元白バイ乗りが明かした「リアル」取り締まり現場。ノルマクリアに欠かせない極意と漁場

■白バイが集結する違反の頻発スポット「漁場」とは

 交通違反が頻発する絶好の取り締まりスポットのことを、白バイ乗りたちは、「漁場」と呼んでいる。本来は漁業で使われる言葉だが、獲物をあげる場所というニュアンスがしっくり)くるのだろう、誰が呼び始めたかは知らないが、警視庁の白バイ乗りたちはそのように呼んでいた。

 白バイ乗りたちには、毎月毎月、それなりの売上げノルマが課される。それをクリアするためには、いかに良質な漁場を確保しているかということが重要であった。小隊の先輩から教わったり、あるいは自分で開拓したりという具合だ。時には遠征、本来なら他部隊が縄張りにしている所で、彼らの目を盗んで密漁を行うこともあった。

 もちろん逆に自分たちの縄張りを荒らされることもあるわけだが。白バイ隊員のみならず、交機隊の警察官はみなノルマ、ノルマであったから、とにかく良い漁場には、たくさんの車両や警察官が集まった。白バイ、交パ、覆面パトカー……。さらには、警察署の白バイや交通課員、なかには交番のお巡りさんまでやってくるスポットもあった。白バイやパトカーはおもにスピード違反を、徒歩の交通課員やお巡りさんは、シートベルトや一時不停止、右折禁止などの違反取り締まり行うという具合だ。

■かっ飛ぶ違反車を狙う白バイは「アパッチ」

 漁場には、白バイ、交通パトカー、マルハク(追尾測定)専用の場所もあった。ずばりスピード違反狙いのスポットで、誰もがかっ飛ばしたくなるような信号の少ない直線道路だ。こういう場所は、昼は白バイ、夜は覆面パトカーが精力的に活動する。取り締まり方法は、一定区間を行ったり来たり走りながらのターゲットロックオンか、または裏路地や側道にて待ち伏せし、かっ飛んでくるターゲットをロックオンするかになる。多いのは後者で、通称アパッチと言っていた(西部劇で丘の上からアパッチ族が幌馬車隊を急襲するシーンから作られた用語)。

■人気の漁場での取り締まりには優先順がある

 さて、あまりにも人気のある漁場だと、先に紹介したとおり、交機の車両はもちろんのこと、所轄の白バイや交通課員、交番員まで足を運んで来て、警察官だらけになる。
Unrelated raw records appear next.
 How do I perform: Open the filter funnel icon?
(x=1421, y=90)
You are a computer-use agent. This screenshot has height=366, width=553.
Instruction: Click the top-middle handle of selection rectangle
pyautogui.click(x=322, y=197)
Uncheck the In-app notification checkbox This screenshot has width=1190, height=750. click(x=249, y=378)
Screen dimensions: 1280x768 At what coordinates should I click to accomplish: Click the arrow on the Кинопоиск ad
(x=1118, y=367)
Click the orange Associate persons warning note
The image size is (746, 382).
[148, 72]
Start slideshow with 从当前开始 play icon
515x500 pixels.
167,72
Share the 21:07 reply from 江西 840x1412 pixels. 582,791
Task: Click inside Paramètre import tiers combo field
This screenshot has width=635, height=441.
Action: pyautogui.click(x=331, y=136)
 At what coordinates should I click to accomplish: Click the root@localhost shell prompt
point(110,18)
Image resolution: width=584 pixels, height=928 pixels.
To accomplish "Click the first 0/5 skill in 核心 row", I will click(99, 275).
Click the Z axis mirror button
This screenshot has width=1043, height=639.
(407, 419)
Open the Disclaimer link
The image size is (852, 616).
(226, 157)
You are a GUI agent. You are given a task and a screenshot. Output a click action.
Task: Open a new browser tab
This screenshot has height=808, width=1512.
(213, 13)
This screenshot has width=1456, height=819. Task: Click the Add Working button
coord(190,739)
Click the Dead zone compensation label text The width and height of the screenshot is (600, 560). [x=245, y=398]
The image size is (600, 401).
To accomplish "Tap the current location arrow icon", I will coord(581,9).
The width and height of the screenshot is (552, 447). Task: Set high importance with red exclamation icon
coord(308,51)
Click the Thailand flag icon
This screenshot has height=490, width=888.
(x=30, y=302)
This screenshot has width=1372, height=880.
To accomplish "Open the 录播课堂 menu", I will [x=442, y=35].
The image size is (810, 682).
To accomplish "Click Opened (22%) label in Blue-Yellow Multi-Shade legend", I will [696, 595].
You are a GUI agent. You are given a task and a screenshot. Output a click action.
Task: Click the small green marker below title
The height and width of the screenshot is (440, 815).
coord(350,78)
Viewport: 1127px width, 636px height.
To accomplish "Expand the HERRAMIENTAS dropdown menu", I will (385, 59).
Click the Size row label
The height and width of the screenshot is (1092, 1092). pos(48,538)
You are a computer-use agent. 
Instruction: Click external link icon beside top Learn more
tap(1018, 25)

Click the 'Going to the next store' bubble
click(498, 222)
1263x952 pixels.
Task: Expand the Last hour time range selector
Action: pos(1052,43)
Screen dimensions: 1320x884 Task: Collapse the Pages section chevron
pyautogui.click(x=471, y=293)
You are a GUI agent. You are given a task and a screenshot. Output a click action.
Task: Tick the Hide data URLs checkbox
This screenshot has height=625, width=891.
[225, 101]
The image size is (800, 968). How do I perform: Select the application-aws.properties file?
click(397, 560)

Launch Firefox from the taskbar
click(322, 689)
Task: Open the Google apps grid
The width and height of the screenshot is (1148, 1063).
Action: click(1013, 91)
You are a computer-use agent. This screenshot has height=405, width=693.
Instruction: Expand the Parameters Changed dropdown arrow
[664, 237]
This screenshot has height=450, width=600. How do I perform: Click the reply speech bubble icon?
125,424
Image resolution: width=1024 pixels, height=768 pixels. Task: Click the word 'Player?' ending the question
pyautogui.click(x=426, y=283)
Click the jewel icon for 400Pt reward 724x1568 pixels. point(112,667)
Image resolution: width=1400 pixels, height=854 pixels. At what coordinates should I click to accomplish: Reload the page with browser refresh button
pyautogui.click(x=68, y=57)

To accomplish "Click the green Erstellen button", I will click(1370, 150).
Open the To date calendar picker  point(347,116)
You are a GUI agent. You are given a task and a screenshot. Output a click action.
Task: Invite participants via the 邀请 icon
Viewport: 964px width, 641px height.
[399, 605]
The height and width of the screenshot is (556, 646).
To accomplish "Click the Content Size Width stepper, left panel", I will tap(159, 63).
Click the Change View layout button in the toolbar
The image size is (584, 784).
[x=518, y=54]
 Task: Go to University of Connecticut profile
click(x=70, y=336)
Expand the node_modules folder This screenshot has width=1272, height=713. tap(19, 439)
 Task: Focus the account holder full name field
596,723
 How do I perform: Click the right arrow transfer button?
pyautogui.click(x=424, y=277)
そのような場合、白バイ乗りとしては、漁場に関する暗黙の仁義を守らなければならない。
 
 それは漁場使用の優先順位である。最優先者は、その漁場を管轄する所轄の交番のお巡りさんたち、すなわち地域係員だ。次にその所轄の交通課交通執行係員。これは白バイ乗務員ではない、通称、徒歩と言われているお巡りさんたちのことだ。次がそこの所轄の白バイ、最後によそ者である交機連中や隣接署の白バイという順となる。いくら漁場に先着していたとしても、優先者が来たら黙って直ちにその場を譲り渡し、立ち去るのが暗黙のルールなのだ。

 今日もあちこちの漁場で、交通違反の取り締まりが繰り広げられていることだろう。
「こんな所で突っ立って見ていないで違反する前に注意するべきだ! やり方が汚い!」
 違反者はそう怒りながら不満を口にしていることだろう。「ごもっともです。免許証をお願いします」。白バイ隊員はそう応対する、いつもの光景とともに……。